İlk sahne deneyimini New York Shakespeare Festivalinde Henry VI adlı oyunda haberci rolüyle gerçekleştiren aktör, ilk Broadway deneyimini de Ibsenin Ghosts / Hortlaklar adlı oyunda rol alarak yaşadı. Oyunda, dünyaca ünlü yönetmen Ingmar Bergmanın vazgeçemediği aktris Liv Ullman ile birlikte oynayan aktör, 1984 yılında yönetmenliğini Mike Nicholsın üstlendiği Hurlybury adlı oyunda sergilediği üstün performansıyla dikkatleri üzerine çekti.
1986 yılında, daha 12 yaşındayken tanımış olduğu büyüğü Jack Lemon ile aynı sahneyi paylaşma fırsatını bulan aktör, bir Broadway klasiği olan Long Days Journey Into Night adlı oyunda Lemmon ile birlikte oynadı. Tyrone ailesinin en yaşlı oğlu rolüyle sahneye çıkan Spacey, gösterdiği başarılı oyunculuk sayesinde Katharine Hepburn gibi birçok ünlü ve başarılı sanatçıdan övgüler aldı. İlk olarak 1986 yılında Heartburn adlı filmle sinemaya adım atan aktör, başrollerini Jack Nicholson ve Meryl Streepin paylaştığı filmde, küçük bir rolde oynadı. Daha sonra, 1987de rol aldığı TV dizisi Wiseguy nispeten tanınmasını sağladı ve oynadığı kötü karakter olumlu eleştiriler aldı.
1988 yılında Working Girl adlı filmde rol alarak sinemaya iyice ısınmaya başlayan Kevin Spacey, daha sonraları sırasıyla Henry and June (1990), Darrow (1991), Glengarry Glenn Ross (1992) ve The Ref (1994) gibi filmlerde ikinci derecede rollerde görev aldı. Tiyatroyu tamamıyla bir kenara atamayan aktör, 1991 yılında rol aldığı Neil Simonın Lost in Yonkers adlı oyunuyla Tony ödülünün sahibi oldu.

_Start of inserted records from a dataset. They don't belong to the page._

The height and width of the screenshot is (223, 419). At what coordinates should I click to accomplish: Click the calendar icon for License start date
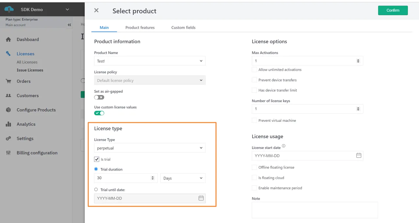(358, 156)
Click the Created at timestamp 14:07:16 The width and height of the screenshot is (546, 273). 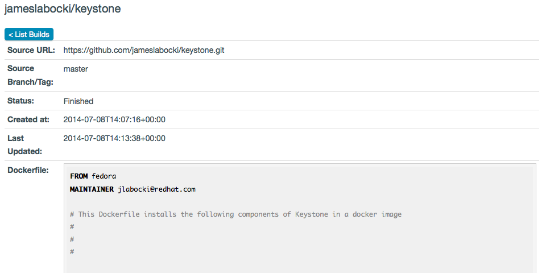point(114,119)
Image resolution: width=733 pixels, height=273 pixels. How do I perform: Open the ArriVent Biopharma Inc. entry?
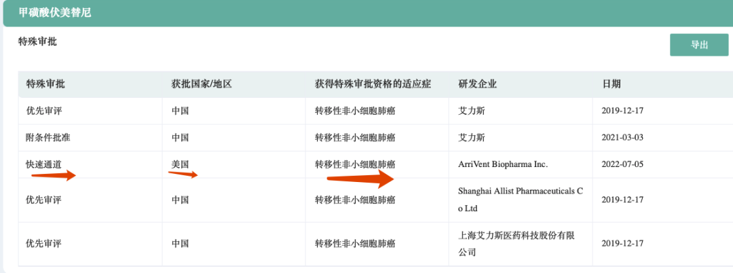(x=502, y=164)
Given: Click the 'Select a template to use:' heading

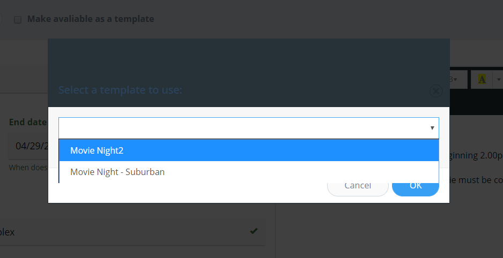Looking at the screenshot, I should tap(120, 90).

90ların en iyi filmlerinden biri olarak nitelendirilen Brad Pitt ve Morgan Freemanın başrollerde oynadığı Se7en-Yedide günahkar dünyaya savaş açmış uçuk karakter John Doeyu canlandırdı ve yedi ölümcül günahın temsilcilerini cezalandırarak sinemanın en akılda kalan canilerinden biri oldu. Spacey filmin ancak son 20 dakikasında görünüyordu ancak bu kısa sürede gösterdiği başarılı performans onun büyük ölçüde tanınmasını sağladı. Özellikle filmin inanılmaz final seansı sinemaya yeni bir kötü adam kazandırmış oldu.

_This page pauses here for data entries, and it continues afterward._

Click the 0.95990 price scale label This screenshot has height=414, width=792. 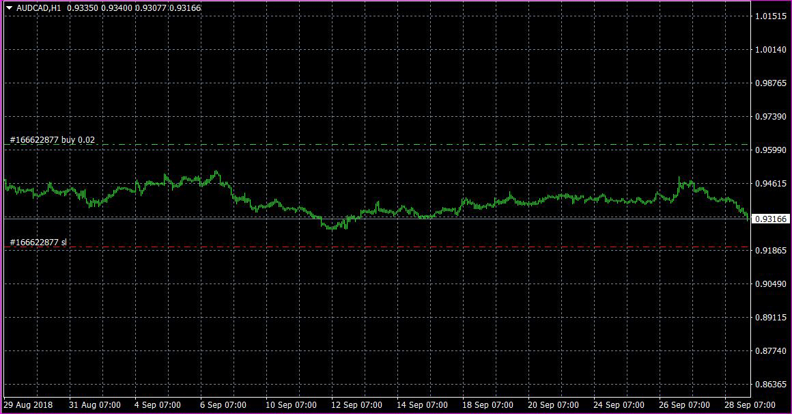pyautogui.click(x=771, y=150)
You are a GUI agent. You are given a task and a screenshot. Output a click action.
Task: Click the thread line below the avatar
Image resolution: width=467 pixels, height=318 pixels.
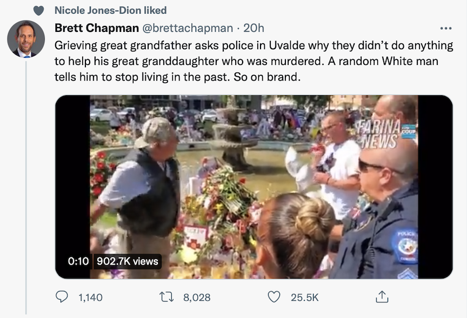coord(25,189)
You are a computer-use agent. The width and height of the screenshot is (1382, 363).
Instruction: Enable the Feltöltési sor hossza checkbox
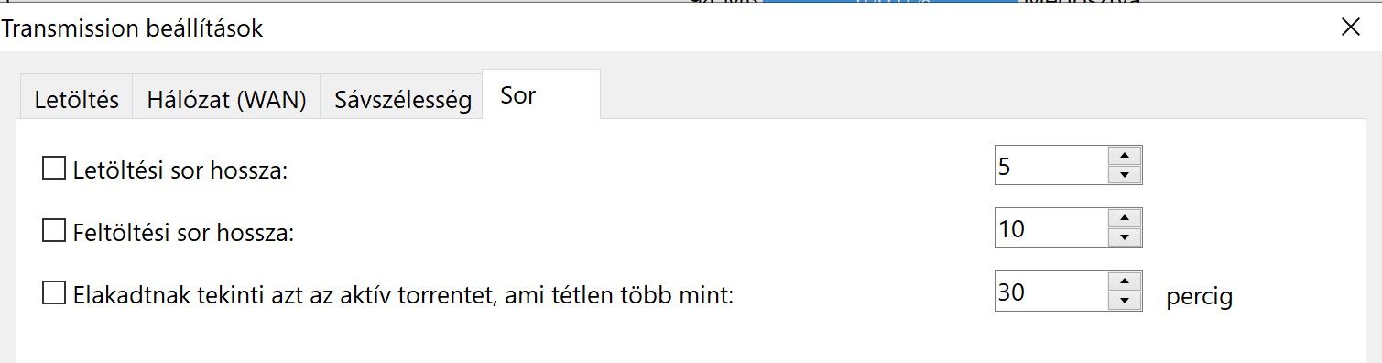point(54,231)
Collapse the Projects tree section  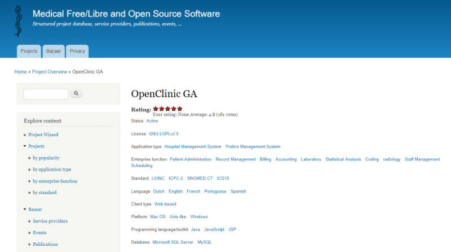[25, 146]
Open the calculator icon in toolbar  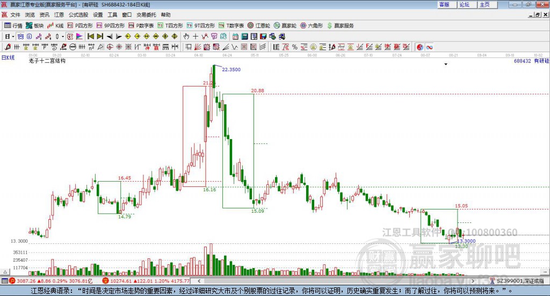[x=244, y=37]
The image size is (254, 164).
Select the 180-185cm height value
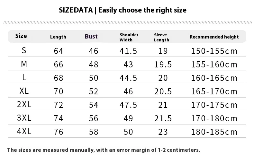pos(214,132)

Hep bir yönü karanlık karakterleri başarıyla canlandırmasıyla üne kavuşan Spacey, büyük çıkışını 1995 yılında Bryan Singer’ın yönettiği ve bir klasik haline gelen “The Usual Suspects / Olağan Şüpheliler”deki bir grup suçlu arasında en saf, en beceriksiz ve üstelik topal olan Verbal rolüyle gerçekleştirdi. Filmin finalinde olayları kendi ağzından anlatan masum Verbal’ın efsanevi suçlu Keyser Soze olduğunun ortaya çıkması herkesi şaşkına çevirdi. Bu filmindeki başarısının karşılığını En İyi Erkek Oyuncu Oskarı ödülü ile aldı.

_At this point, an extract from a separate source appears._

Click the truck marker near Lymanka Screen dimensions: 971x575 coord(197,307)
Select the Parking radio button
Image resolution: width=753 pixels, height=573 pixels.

Nitelikli yapımlarda oynamaya devam eden Spacey, 1996 yılında, bu seriye Joel Schumacherin bir John Grisham uyarlaması olan ve Matthew McConaughey, Sandra Bullock, Samuel L.Jackson ve Oliver Platt gibi ünlü isimlerin de yer aldığı A Time To Kill / Öldürme Zamanı adlı filmi ekledi. Bu filmin ardından da Al Pacinonun beğeni toplayan belgeseli Looking for Richardda rol aldı.
1997 yılında polis teşkilatındaki ahlaki çöküntüyü ve politik entrikaları konu alan, Russell Crowe, Guy Pearce, Kim Basinger ve Danny De Vito ile birlikte çalıştığı ve Kim Basinger’a En İyi Yardımcı Kadın Oyuncu Oscarı ödülünü kazandıran L.A.Confidential / Los Angeles Sırları filminde kendi çıkarından başka bir şeyi düşünmeyen bencil bir polisi canlandıran aktör, aynı yıl içerisinde yönetmenliğini Clint Eastwoodun yaptığı Midnight in the Garden of Good and Evil / İyi ve Kötünün Bahçesinde Gece yarısı adlı filmde sevgilisini öldürmekle suçlanan bir eşcinseli canlandırdı.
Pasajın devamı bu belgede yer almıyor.